[Description of the task] Retype word for word the stretch of entries below from the line that has "1288x594 pixels. At" through the line that has "Task: Click the apt_update resource line", and omit the pictures.
══ Data records ══
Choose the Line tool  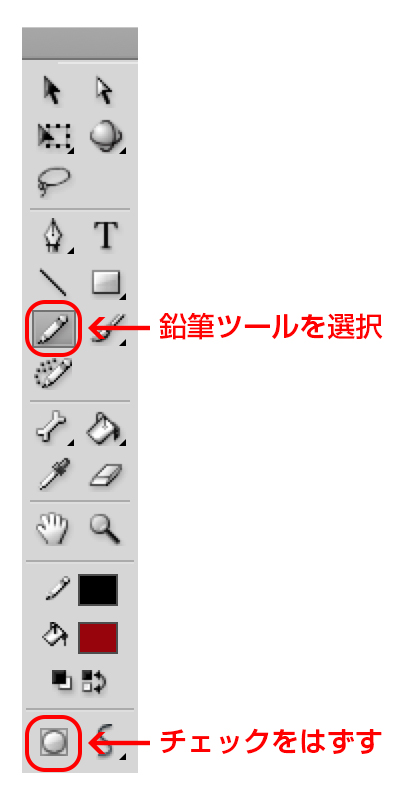[53, 283]
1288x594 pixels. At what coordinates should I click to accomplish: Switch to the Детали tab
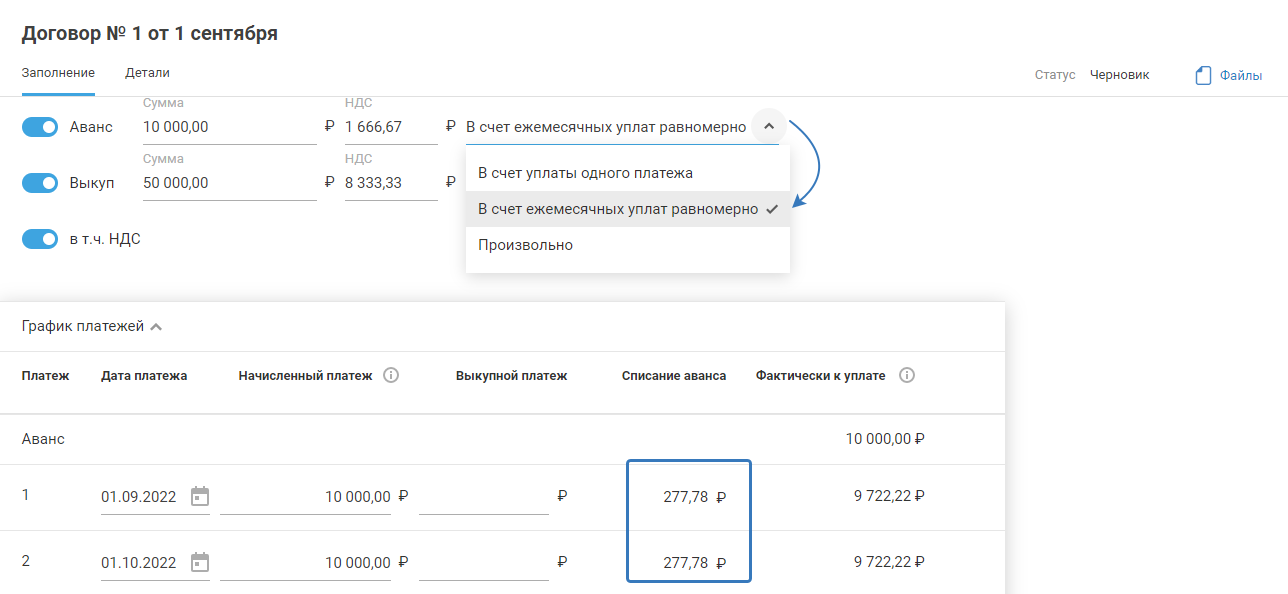pyautogui.click(x=147, y=73)
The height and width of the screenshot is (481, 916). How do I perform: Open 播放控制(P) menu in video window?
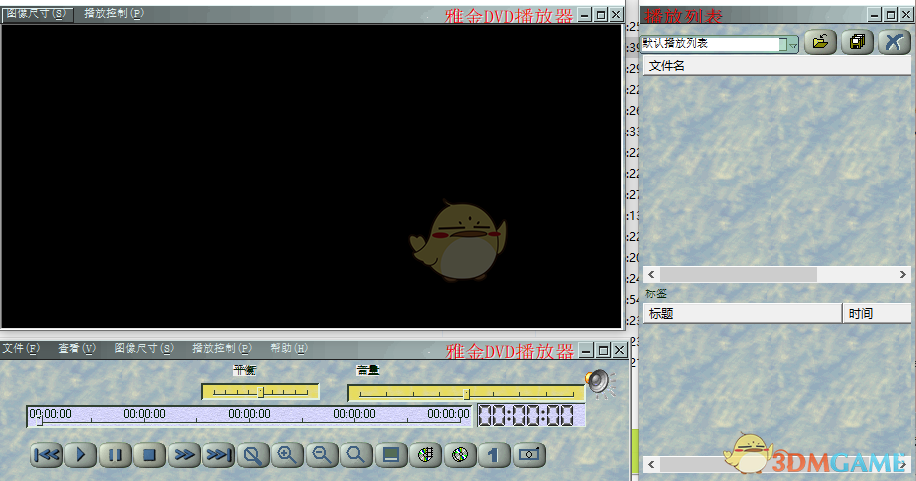pyautogui.click(x=113, y=14)
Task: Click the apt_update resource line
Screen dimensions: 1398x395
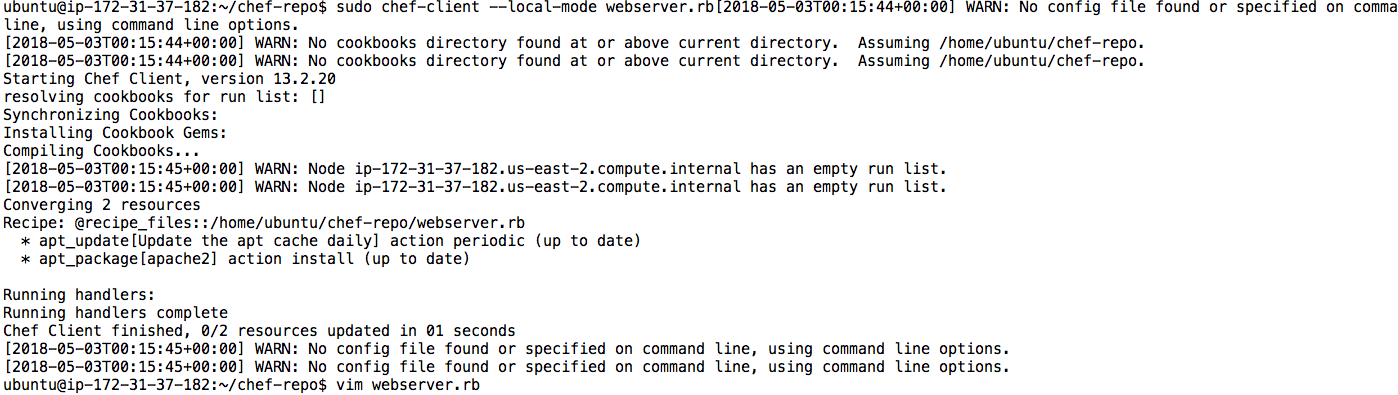Action: click(x=331, y=241)
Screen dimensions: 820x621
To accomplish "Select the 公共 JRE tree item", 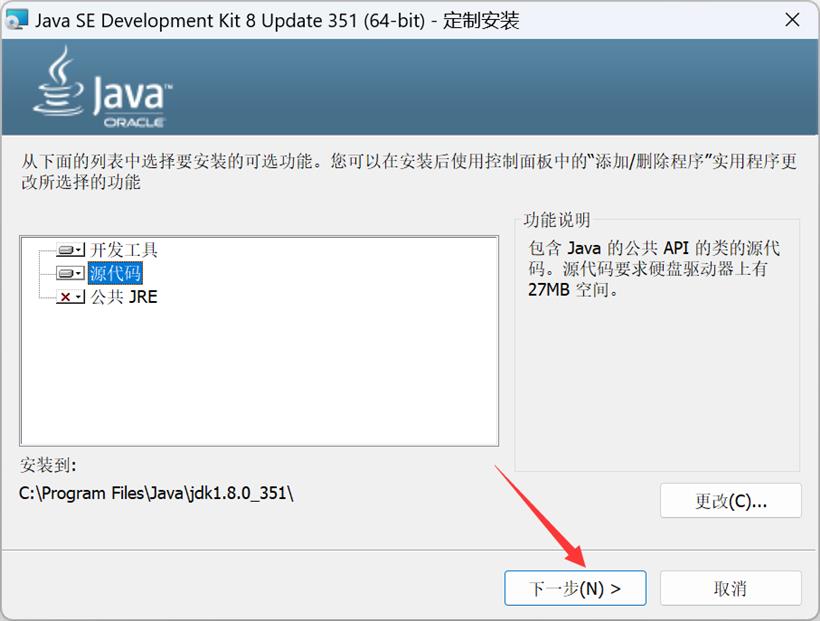I will click(x=124, y=297).
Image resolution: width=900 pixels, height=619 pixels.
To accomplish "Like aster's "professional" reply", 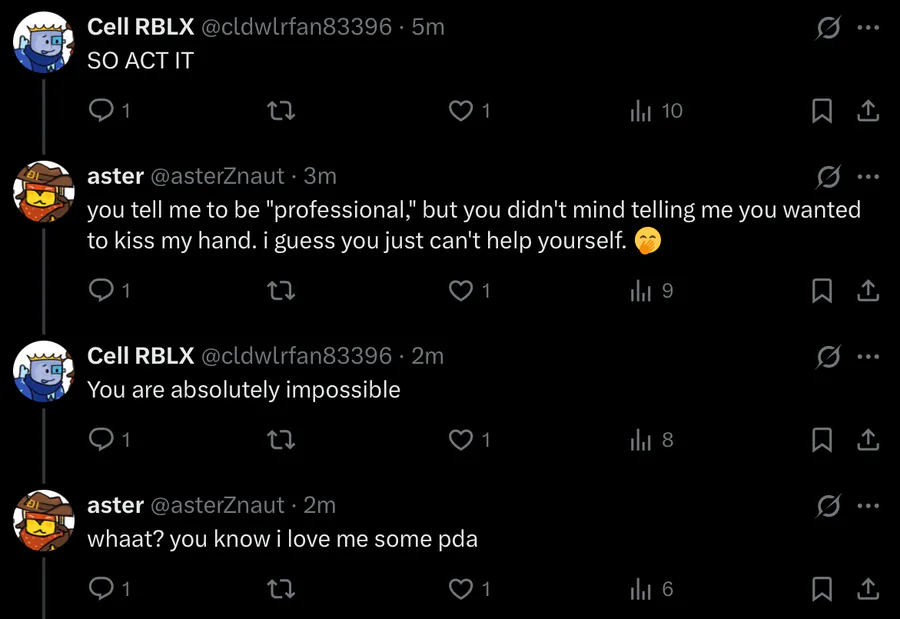I will [x=460, y=291].
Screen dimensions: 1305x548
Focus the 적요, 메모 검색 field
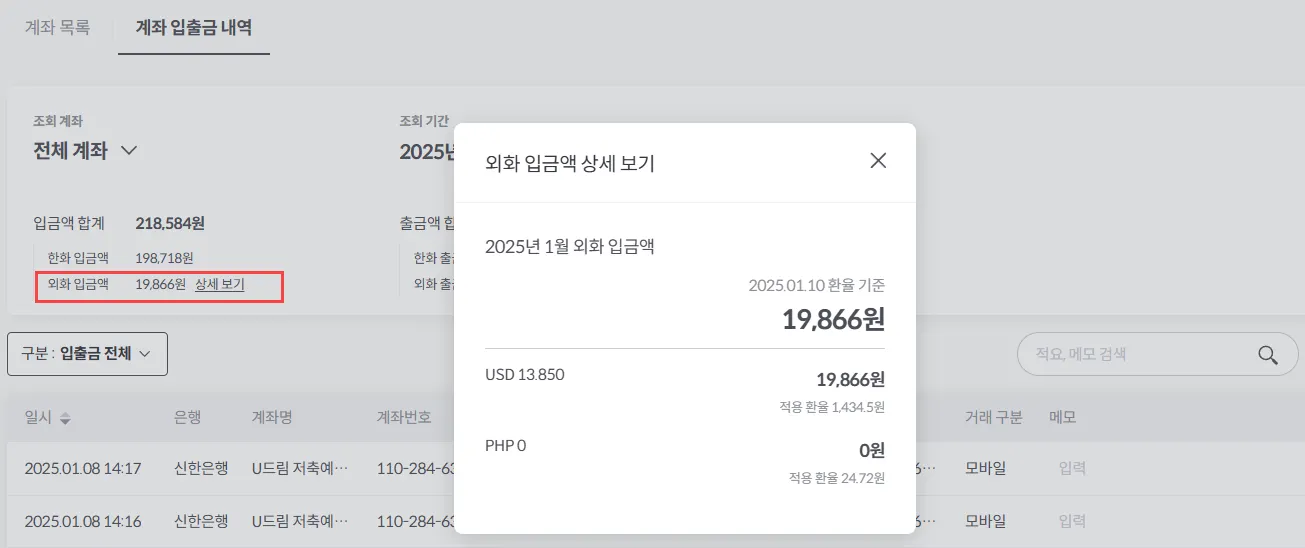click(x=1140, y=355)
═══
[Exercise answer]
1288x594 pixels. At what coordinates should I click to accomplish: Switch to the Детали tab
pyautogui.click(x=147, y=73)
The height and width of the screenshot is (481, 916). How do I perform: Open 播放控制(P) menu in video window?
pyautogui.click(x=113, y=14)
Task: Click the apt_update resource line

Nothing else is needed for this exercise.